That this letting and hiring shall be extended and renewed by and against the parties hereto for the further term of one year from the expiration of the term granted hereby, at the same rental without any deduction or concession, and upon all the above terms, conditions and covenants, unless either party on or before the first day of August next preceding the termination of any term granted hereby shall give notice to the other of an intention to surrender or have possession of the premises, as the case may be. Notice by the Landlord to the tenant must be given by sending the same by U.S. Registered Mail. Notice by the Tenant to the Landlord must be given by sending the same by U.S. Registered Mail. This clause shall be and continue operative likewise with respect to any renewals or extensions hereof.

Landlord gave timely notice by certified mail which tenant received.

What you will do:
1) Answer these questions about the lease renewal clause.
(a) For how long is the letting and hiring extended?
(b) By what date must either party give notice of an intention to surrender or have possession?
(c) By what kind of mail did the Landlord give notice in the last line?
2) Put this sentence from the lease renewal clause into Spanish: "Notice by the Landlord to the tenant must be given by sending the same by U.S. Registered Mail."
3) Write what comes next in the lease renewal clause, picking up after "Landlord gave timely notice by certified mail which tenant received."
The listing after this lease renewal clause has nothing to do with it.

Listing:
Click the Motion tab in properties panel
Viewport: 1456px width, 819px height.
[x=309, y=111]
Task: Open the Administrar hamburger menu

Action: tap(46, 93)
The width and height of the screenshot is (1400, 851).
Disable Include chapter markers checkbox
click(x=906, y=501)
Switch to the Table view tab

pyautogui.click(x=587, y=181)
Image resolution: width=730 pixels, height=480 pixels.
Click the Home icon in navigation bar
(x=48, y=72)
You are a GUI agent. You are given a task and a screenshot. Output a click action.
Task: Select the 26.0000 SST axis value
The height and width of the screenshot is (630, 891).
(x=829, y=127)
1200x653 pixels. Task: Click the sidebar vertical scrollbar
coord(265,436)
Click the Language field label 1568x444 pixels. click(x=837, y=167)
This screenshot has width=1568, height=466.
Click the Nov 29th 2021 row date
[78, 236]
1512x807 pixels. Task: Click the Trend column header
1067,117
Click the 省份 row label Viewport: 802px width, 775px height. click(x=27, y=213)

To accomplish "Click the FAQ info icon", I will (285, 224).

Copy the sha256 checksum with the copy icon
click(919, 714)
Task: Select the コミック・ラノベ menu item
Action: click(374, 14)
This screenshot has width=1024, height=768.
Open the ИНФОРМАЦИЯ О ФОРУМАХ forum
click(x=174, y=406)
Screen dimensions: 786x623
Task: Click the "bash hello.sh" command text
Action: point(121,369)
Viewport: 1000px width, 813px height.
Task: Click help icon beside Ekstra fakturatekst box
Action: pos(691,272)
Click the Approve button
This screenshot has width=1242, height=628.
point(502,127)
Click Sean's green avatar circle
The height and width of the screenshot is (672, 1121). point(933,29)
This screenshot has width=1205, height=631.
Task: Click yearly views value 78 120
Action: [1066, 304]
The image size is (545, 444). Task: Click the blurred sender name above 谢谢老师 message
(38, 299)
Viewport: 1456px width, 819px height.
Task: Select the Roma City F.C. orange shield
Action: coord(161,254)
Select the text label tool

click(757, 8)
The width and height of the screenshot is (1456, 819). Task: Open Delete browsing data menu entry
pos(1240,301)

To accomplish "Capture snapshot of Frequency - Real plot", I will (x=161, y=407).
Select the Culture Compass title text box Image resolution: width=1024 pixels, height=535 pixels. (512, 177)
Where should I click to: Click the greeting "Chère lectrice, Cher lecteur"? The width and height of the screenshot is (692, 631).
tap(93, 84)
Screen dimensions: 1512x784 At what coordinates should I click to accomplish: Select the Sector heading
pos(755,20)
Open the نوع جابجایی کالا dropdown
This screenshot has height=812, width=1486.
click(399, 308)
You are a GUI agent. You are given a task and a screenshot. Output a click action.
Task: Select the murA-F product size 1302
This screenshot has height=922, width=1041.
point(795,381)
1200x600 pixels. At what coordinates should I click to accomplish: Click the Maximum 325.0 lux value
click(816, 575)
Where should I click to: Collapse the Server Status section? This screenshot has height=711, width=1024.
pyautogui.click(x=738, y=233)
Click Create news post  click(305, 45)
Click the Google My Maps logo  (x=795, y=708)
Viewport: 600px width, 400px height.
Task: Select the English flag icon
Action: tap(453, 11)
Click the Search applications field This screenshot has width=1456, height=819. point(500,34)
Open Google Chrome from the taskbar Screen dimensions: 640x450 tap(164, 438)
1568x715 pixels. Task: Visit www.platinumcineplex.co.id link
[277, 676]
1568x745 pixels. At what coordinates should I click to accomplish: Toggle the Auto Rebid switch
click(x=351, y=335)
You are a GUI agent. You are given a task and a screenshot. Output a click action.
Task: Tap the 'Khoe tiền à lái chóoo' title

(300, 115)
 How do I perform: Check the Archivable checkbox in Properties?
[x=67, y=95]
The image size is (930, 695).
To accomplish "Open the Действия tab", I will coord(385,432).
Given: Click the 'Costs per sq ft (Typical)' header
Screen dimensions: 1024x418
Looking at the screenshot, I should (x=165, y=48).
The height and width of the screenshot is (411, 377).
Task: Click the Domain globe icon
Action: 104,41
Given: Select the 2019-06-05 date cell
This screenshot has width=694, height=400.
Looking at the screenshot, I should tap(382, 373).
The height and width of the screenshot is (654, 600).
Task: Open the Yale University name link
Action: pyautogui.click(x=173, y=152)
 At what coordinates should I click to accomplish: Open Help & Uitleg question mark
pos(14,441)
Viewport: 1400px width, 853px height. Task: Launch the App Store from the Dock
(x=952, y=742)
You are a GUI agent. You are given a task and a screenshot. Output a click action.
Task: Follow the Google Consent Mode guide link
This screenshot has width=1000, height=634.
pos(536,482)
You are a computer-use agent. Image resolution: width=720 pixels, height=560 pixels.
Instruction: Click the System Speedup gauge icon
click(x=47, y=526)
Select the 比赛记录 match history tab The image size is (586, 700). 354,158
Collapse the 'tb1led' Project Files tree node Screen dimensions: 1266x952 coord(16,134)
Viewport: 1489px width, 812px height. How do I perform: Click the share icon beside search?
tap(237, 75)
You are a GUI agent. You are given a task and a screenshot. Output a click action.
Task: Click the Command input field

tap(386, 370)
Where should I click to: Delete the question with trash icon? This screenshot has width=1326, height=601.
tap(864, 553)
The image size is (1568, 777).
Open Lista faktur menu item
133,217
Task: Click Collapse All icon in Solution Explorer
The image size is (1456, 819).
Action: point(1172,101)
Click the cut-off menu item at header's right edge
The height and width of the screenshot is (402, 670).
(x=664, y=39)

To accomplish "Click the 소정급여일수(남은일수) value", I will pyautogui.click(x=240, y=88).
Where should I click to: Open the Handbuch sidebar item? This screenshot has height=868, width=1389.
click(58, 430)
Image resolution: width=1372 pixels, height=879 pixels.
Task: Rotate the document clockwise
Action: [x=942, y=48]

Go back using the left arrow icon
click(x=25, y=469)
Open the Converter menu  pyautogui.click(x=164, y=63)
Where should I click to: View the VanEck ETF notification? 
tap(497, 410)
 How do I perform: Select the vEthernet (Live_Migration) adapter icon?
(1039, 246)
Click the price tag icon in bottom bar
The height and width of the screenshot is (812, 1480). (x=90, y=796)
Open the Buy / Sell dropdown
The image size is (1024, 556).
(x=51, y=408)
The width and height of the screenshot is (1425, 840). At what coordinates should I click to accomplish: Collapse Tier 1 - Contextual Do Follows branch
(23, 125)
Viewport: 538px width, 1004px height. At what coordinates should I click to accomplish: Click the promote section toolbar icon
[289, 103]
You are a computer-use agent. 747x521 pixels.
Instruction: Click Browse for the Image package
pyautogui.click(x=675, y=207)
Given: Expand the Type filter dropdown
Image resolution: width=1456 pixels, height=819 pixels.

Exercise results:
1)
(a) For one year from the expiration of the term granted.
(b) On or before the first day of August next preceding the termination of any term granted.
(c) Certified mail.

2) La notificación del Arrendador al inquilino deberá darse enviándola por Correo Registrado de los EE. UU.

3)
Under date of July 23, 1970 the landlord sent the tenants notice of the termination of the lease by certified mail, which informed them that another lease referred to both as a “new lease” and a “renewal” could be entered into only on the basis of increased rental, and called for a response as to whether they wished to either renew or enter upon a new lease at a higher rental. On the same day the tenants wrote a letter, registered mail, to the landlord advising of his intention “to continue possession of the premises for an additional year, beginning November 1, 1970, upon the terms and conditions as therein [the lease] provided.” In response to another letter from the landlord, the tenant wrote:

Your Certified Mail form letter dated August 1, 1969 was received on August 5, 1969.

I believe you are in error when you say therein that my lease terminates on October 31, 1969.

I refer to Item “Twentieth” of same.

Will you please check and advise.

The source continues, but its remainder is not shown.